I think the key question is whether the automated actions resulted in information being retained by Pebble. If it was just going through a motion and pulling some data (or pulling all data but only keeping some of it), then that would be consistent with Eric's story and not be the kind of scraping that Rebble is worried about. They're worried about the content being archived somewhere else, and they seem to think that happened. But did it?

fphhotchips 3 hours ago | parent | next [-]

One thing I'm confused about in this whole thing is what makes Rebble think they have a right to the data in the first place? They scraped it! "We don't like you scraping the data we scraped" doesn't hold water for me, whether Eric retained it or not.

apparent 3 hours ago | parent | next [-]

Yeah, they definitely started by scraping. Apparently 500 of the 13,500 apps were submitted post-Pebble, and Rebble also apparently did a bunch of other upgrades over time.

But you're right that there's some hypocrisy here, given their roots, and they don't really acknowledge that.

ryandrake 3 hours ago | parent [-]

I think the whole conversation shows how ridiculous it is to be worried so much about who's "scraping" what. The open web is designed to be public and permissive. If you don't want someone accessing "your" content, then don't serve it to the public. And if you do decide to serve to the public, don't complain when someone accesses that data in a way you don't like.

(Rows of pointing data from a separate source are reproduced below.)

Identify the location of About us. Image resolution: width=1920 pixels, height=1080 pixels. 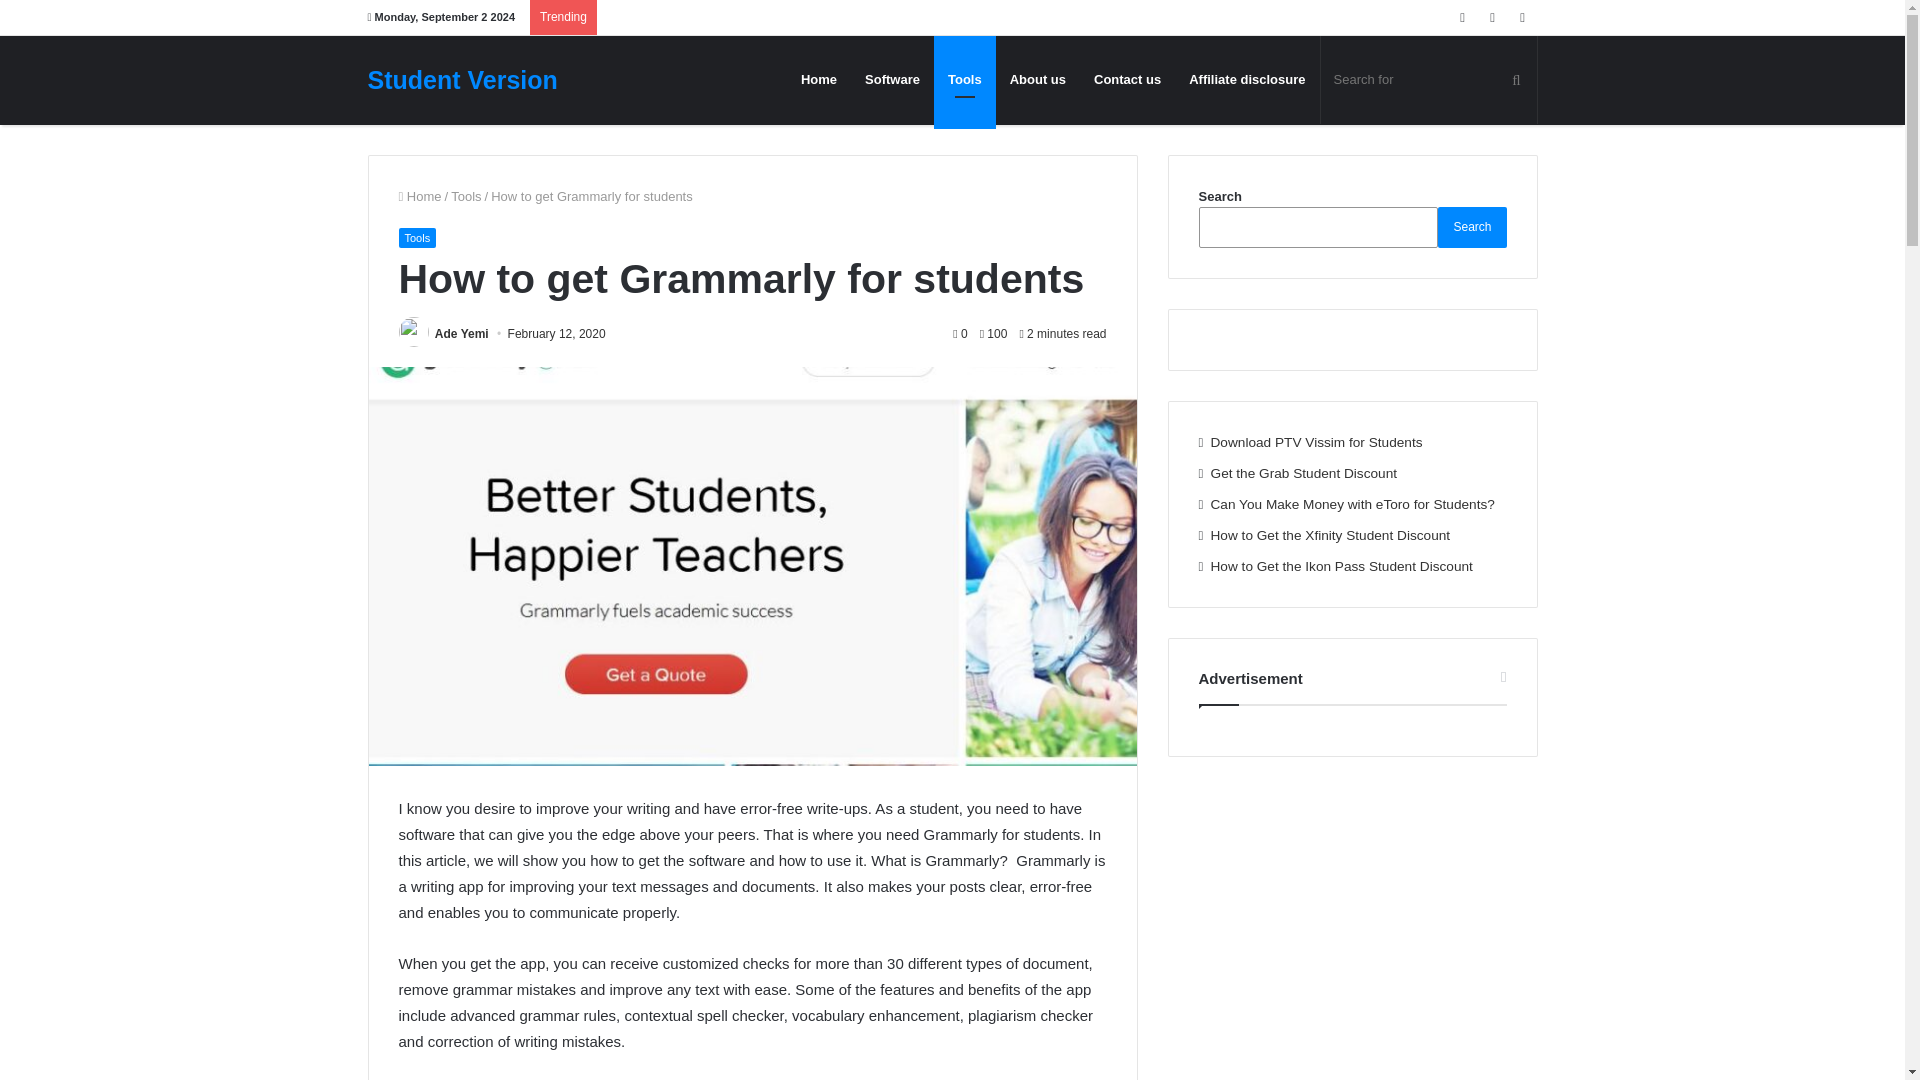
(1038, 79). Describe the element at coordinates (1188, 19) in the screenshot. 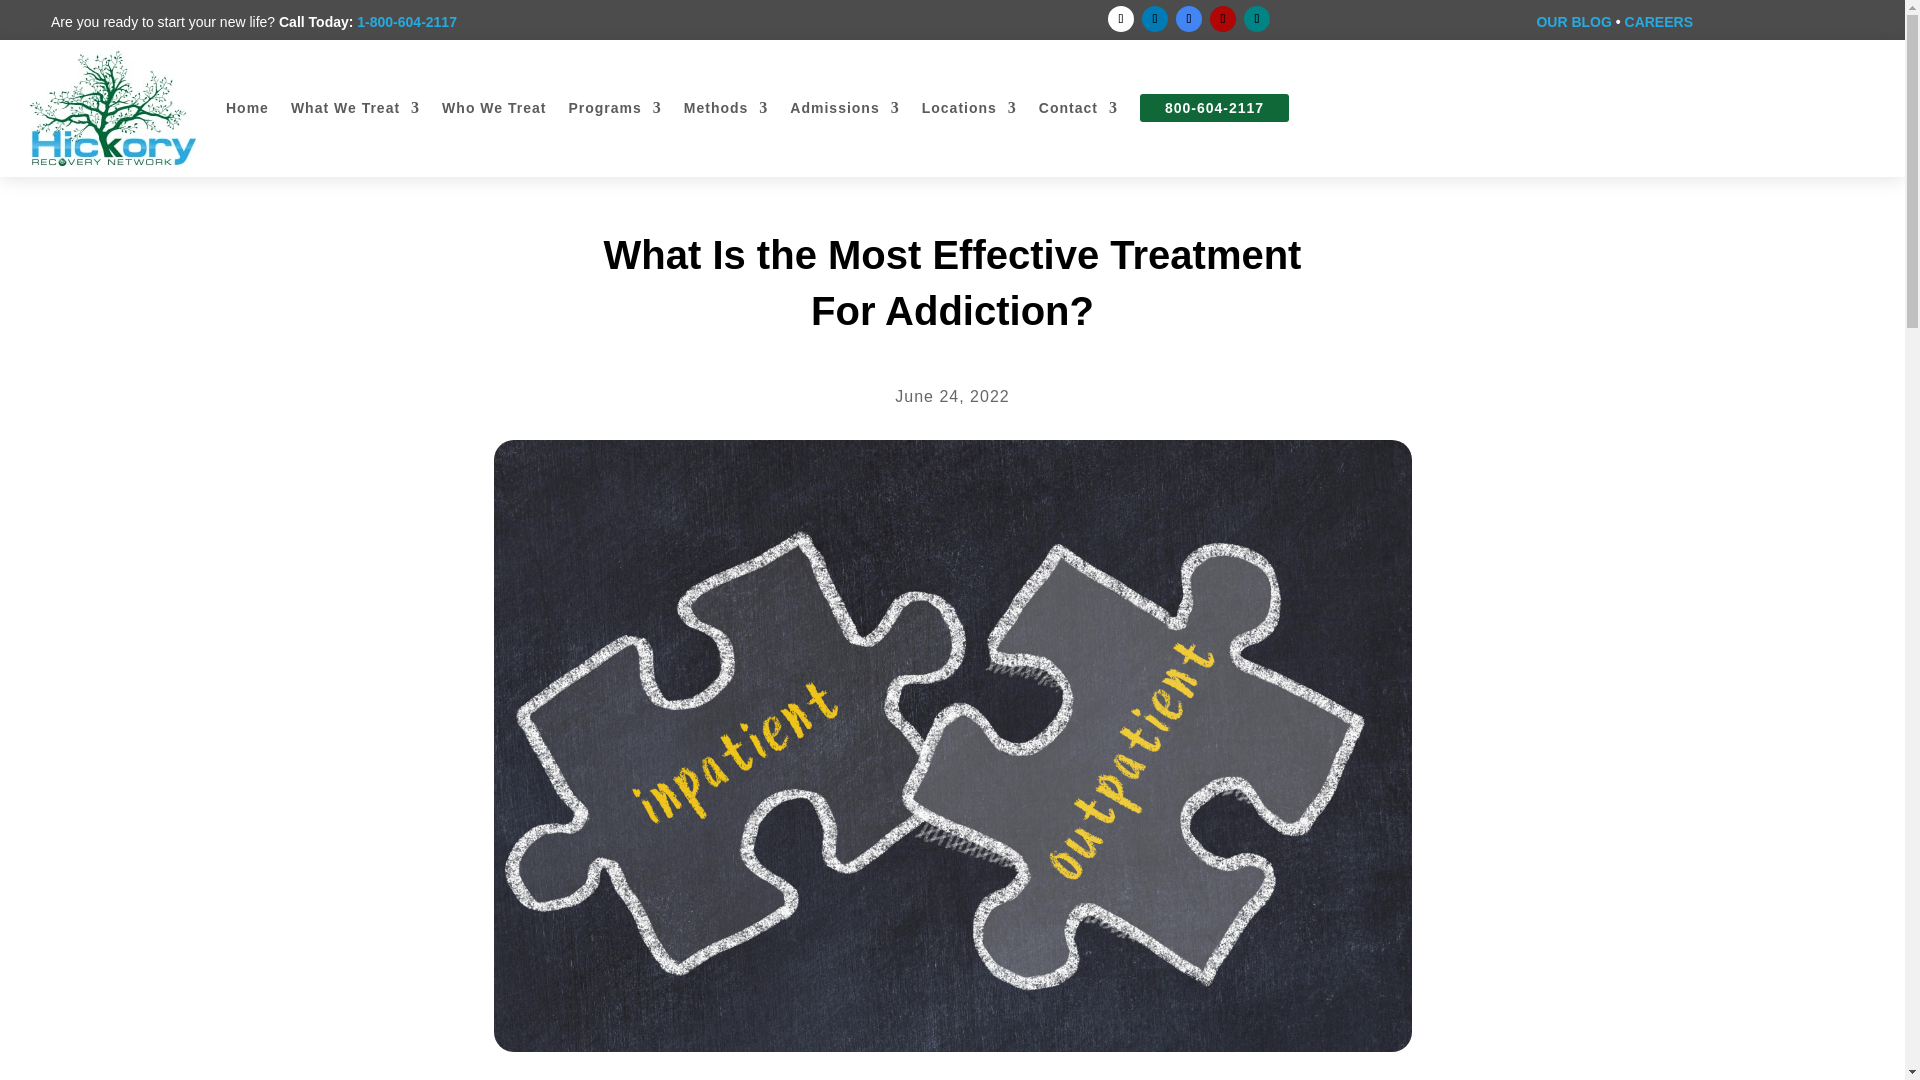

I see `Follow on Google` at that location.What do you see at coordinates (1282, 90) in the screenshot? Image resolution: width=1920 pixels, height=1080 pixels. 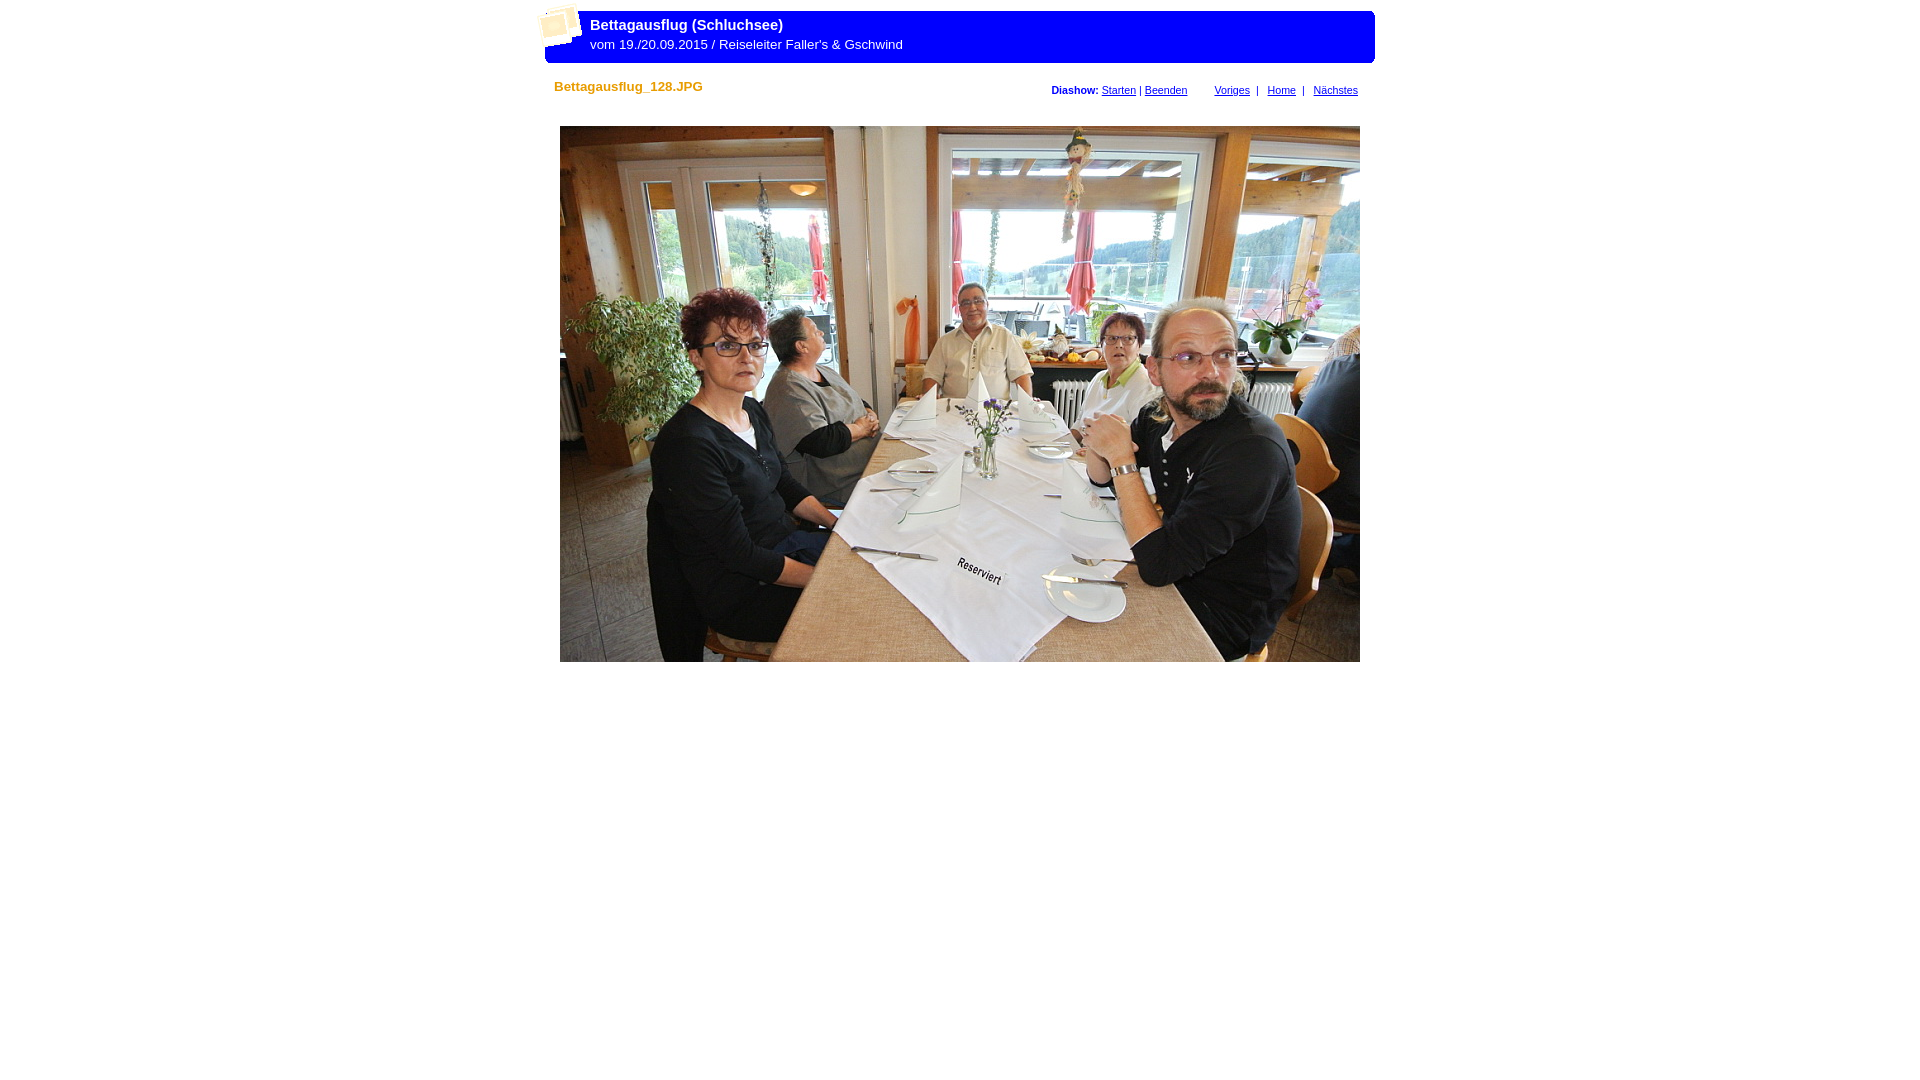 I see `Home` at bounding box center [1282, 90].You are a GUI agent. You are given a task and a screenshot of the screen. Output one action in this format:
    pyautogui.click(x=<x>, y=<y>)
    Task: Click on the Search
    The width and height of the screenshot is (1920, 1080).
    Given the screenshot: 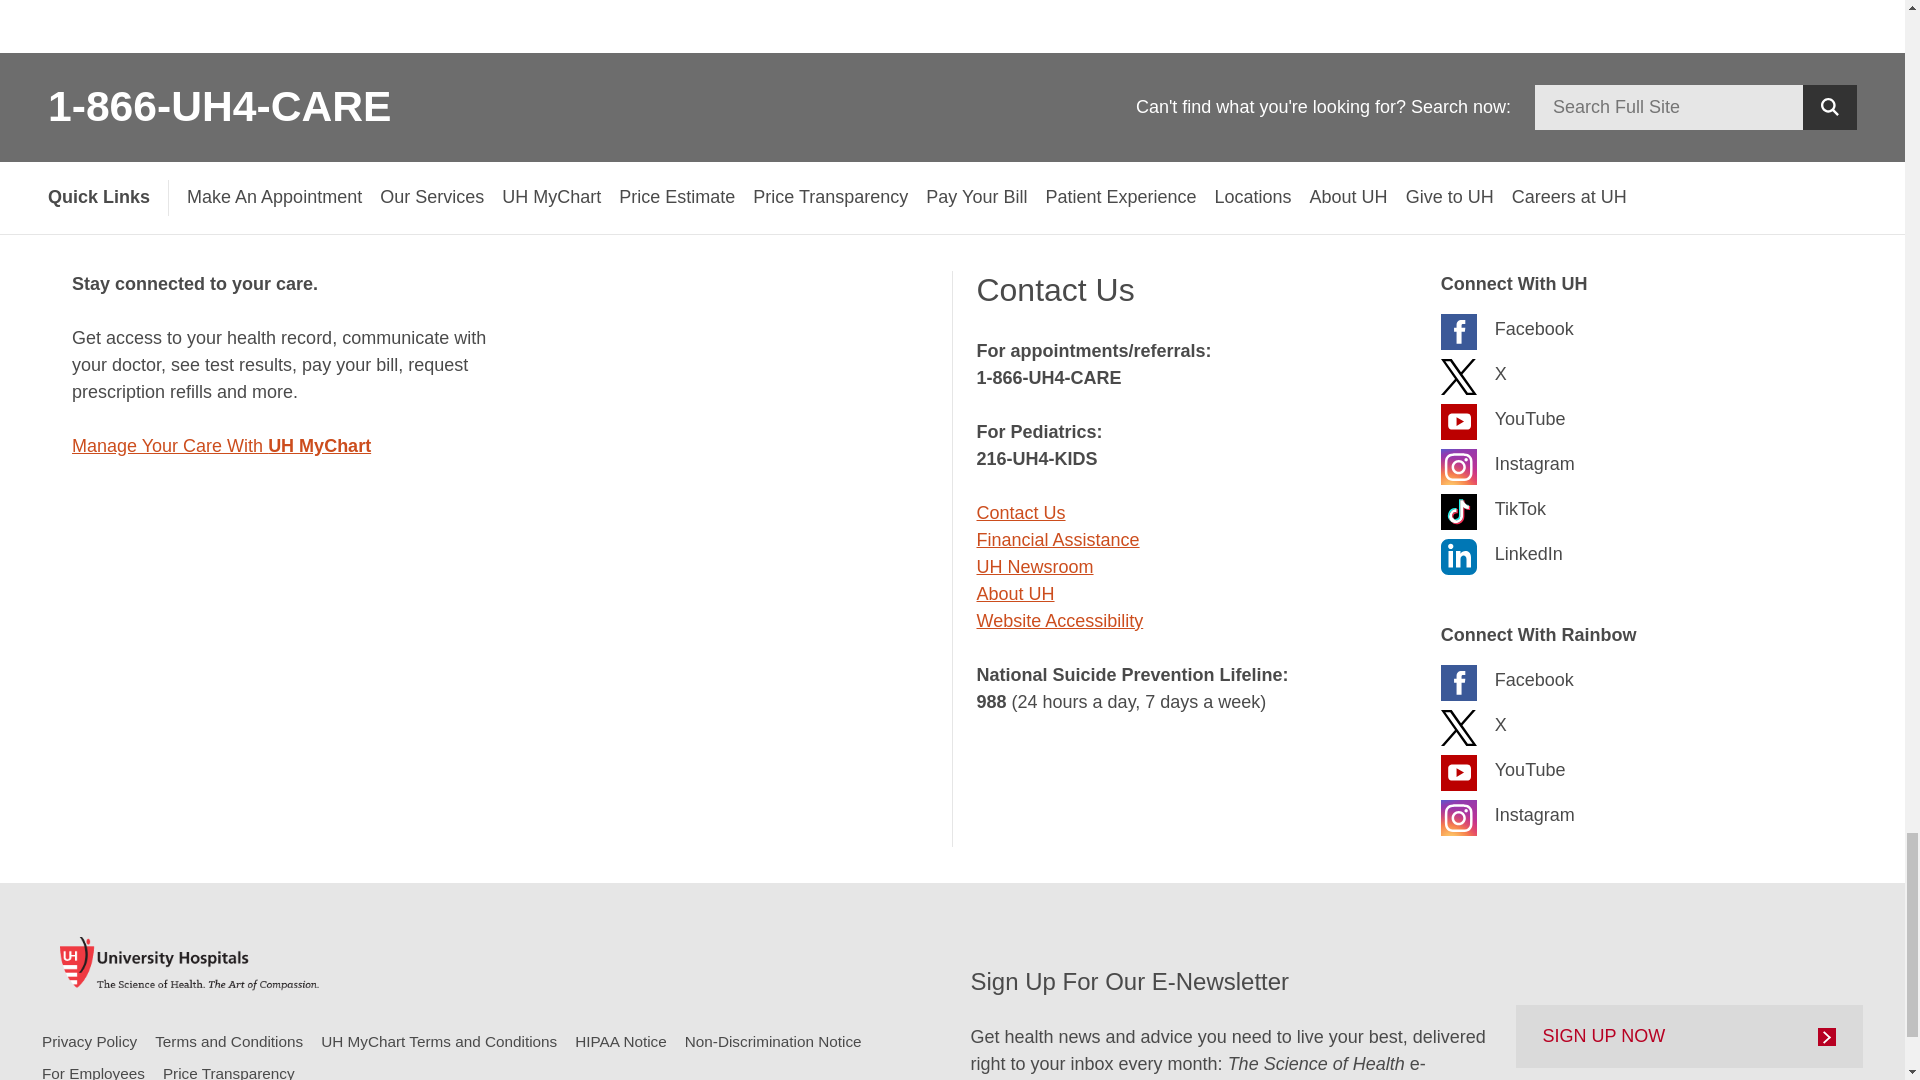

The Internet would be so much better without all these people obsessed about how their bits were being accessed and about whether X counts as "scraping" or Y counts as "scraping." Good grief, people! Find something else to worry about.

apparent 3 hours ago | parent [-]

Perhaps in general, but in this case it seems like they did have an agreement not to scrape, which overrides the general scrape-at-will ethos that you're describing.

Brian_K_White an hour ago | parent | prev [-]

Pebble threw it away, Rebble did not, and Core is a newcomer whith no right to anything.

AlotOfReading 3 hours ago | parent | prev | next [-]

It might not be the kind of scraping rebble is worried about, but a bunch of requests to extract data into another form is very plainly scraping and the contract doesn't differentiate based on intent or whether the process is entirely automated. The entire contract is similarly loose and informal, which contributes to these sorts of misunderstandings.

The most reasonable solution would have been for Eric to send an email first, but few contract disputes start with everyone doing the most reasonable thing.